EXERCISE INPUT
** begin **

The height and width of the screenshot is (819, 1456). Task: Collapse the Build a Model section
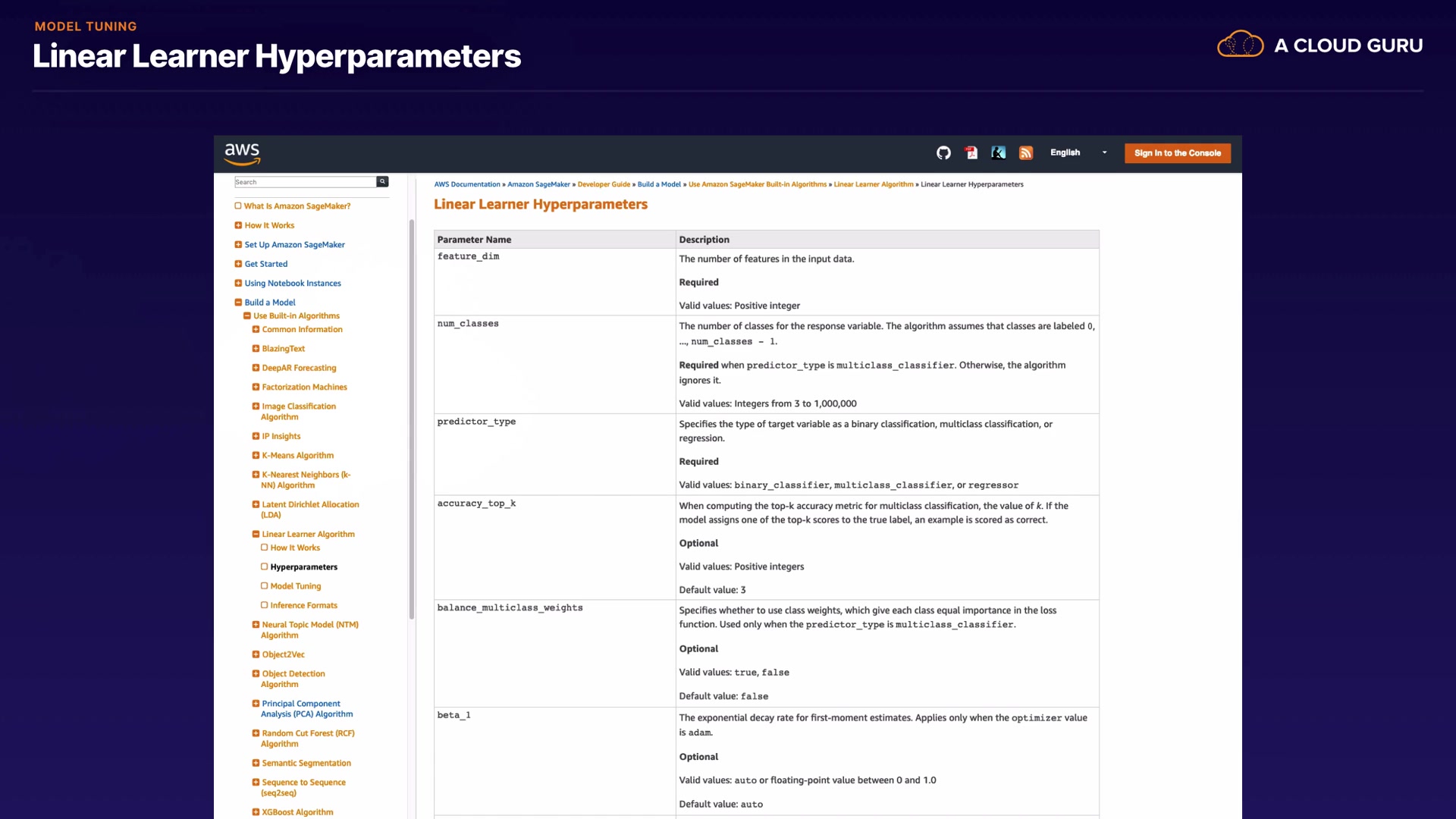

** end **
** begin **

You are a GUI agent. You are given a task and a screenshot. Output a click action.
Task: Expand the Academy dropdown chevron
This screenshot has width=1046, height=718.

** end **
** begin **

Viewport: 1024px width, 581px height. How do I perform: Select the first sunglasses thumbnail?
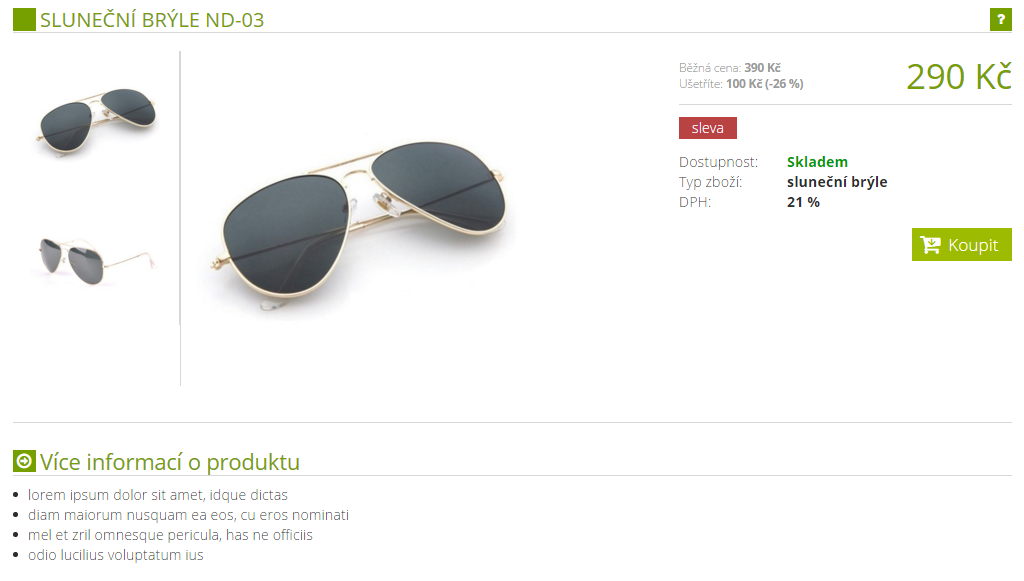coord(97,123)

** end **

WHAT YOU HAVE TO DO
Repeat the lines of the records verbatim, starting at the line that contains "You are a GUI" and ending after the line that contains "This screenshot has width=1046, height=718.".

TASK SOLUTION
You are a GUI agent. You are given a task and a screenshot. Output a click action.
Task: Expand the Academy dropdown chevron
This screenshot has width=1046, height=718.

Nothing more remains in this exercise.